One morning, bunch of years ago, in 2002, 2003, can't remember for sure, the blonde and I rode our bikes out to Morris Island, the large hump of sand at the southern end of town where the Monomoy Wildlife Reserve begins with a jump over the channel to North Monomoy Island. We leaned our bikes up against a then brand new bath house and wandered over to a cleared space in the sea grass that seemed marked out for a garden. And there in the dirt was a stone decorated with sea shells and inscribed to the memory of someone named Peter. Besides giving the man's name, the stone said, "A place for him to watch over his Cape Cod girls."
We puzzled over this, wondering who he was and how old he was when he'd died and when he'd died and who those Cape Cod girls were and in what way were they his. We speculated about the significance of the spot which seemed to offer no overlook of anything much. The ocean is practically out of sight behind a hedgerow, Monomoy Island, North and South, are hidden from view by woods. Of course we understood that it was his spirit that was meant to be doing the watching, presumably from a higher vantage point. But it still seemed to us that the spot itself must have meant something and that spot didn't seem all that special. If those Cape Cod girls of his were friends or family, it seemed unlikely that this bleak patch of sandy ground, which, besides not being very scenic, was rather exposed to the wind and weather, was a spot where they would have come to play or picnic. The phrase "his Cape Cod girls" threw us a bit too. Did he have other girls in other vacation spots? Or were these girls his Cape Cod girls because it was on the Cape that they were all happiest together?
Yesterday, when I was out there again, back for the first time since, I discovered that the stone is no longer his only monument. There's a double-backed bench now with his name carved into it. The bench is angled so that it faces a bird feeder where some chickadees were perching and having a snack.
The spot marked for a garden is a garden now and daisies bend and wave over the stone almost hiding it.
And it occurred to me that his "girls" might have been flowers or they might have been birds or they might have been both and that he might have used to come out here to watch over them where they lived.
Then I noticed that the bench was also carved with the dates of his birth and his death.

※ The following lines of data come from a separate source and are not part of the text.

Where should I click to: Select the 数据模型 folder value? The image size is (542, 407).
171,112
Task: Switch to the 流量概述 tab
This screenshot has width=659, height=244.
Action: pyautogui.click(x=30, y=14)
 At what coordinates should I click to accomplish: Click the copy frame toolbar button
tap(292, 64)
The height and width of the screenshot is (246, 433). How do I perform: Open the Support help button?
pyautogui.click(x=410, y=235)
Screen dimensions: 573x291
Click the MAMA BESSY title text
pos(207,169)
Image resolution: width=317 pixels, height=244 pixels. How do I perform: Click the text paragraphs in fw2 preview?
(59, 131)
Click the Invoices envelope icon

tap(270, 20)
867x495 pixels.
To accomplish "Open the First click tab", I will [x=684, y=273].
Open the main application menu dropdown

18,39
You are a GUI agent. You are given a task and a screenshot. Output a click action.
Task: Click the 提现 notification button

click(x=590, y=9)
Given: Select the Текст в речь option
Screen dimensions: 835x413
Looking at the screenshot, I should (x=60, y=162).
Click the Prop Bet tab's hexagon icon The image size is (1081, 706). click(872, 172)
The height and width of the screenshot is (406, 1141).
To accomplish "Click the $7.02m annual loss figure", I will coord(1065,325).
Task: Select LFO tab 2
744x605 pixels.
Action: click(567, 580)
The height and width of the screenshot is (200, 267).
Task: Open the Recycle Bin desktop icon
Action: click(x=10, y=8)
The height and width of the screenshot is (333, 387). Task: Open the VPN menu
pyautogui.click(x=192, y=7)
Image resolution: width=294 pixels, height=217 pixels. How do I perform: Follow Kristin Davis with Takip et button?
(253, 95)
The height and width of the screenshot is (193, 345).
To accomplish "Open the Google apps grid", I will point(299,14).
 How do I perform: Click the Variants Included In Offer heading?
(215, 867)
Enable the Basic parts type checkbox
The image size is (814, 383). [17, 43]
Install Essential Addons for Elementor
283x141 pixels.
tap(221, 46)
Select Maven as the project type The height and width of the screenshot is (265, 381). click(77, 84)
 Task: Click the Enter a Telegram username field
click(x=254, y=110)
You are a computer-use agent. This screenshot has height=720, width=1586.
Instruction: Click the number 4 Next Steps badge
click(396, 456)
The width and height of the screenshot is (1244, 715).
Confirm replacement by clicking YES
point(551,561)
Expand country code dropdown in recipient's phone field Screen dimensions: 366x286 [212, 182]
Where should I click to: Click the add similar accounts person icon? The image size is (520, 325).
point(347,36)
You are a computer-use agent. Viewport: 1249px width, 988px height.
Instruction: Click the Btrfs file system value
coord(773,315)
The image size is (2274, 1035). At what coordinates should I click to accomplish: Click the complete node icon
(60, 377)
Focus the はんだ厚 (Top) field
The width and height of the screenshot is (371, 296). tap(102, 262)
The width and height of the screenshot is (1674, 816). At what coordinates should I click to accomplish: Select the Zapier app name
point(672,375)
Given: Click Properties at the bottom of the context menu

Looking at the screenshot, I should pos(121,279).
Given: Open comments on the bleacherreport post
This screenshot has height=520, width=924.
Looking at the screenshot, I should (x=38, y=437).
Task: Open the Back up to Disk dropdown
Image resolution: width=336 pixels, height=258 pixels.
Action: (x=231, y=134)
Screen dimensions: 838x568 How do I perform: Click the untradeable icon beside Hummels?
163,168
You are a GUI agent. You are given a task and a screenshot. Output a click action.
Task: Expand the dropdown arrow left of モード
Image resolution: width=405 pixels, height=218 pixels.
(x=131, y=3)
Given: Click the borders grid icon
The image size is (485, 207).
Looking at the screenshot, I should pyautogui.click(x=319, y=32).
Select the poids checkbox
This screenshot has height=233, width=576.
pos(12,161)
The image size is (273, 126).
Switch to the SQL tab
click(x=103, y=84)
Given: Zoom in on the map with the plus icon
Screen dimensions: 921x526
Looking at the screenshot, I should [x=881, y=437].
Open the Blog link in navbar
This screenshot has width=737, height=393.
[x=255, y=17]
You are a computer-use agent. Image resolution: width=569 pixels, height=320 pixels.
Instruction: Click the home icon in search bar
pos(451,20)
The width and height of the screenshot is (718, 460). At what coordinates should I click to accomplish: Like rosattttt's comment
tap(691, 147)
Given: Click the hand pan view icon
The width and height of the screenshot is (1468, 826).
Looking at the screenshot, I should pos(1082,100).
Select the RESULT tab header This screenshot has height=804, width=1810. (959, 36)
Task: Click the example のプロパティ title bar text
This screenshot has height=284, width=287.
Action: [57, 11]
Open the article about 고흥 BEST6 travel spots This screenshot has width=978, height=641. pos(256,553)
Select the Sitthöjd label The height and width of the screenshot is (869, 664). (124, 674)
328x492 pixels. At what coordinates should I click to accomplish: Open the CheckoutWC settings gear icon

He'd died young at thirty-six.
On September 11, 2001.
I looked him up on the web when I got home.
His girls were his two daughters and his wife, and this, the Cape itself if not this particular spot, must have been what we'd thought, the place where they were all happiest together.

Found a photo of Mr. Fry, along with (presumably) one of his girls.
Posted by: Linkmeister | Saturday, July 25, 2009 at 07:54 PM
I googled him and came up with a number of tribute websites. He was loved and is still missed.
Posted by: CathiefromCanada | Sunday, July 26, 2009 at 02:01 AM
Nicely done. Its posts like these that bring me back to your work.
Posted by: JH Shannon | Thursday, July 30, 2009 at 01:53 PM
Veey touching. We were all on the Cape that day with our son Maurice. He was 11 that day; sadly he didn't make it to 21.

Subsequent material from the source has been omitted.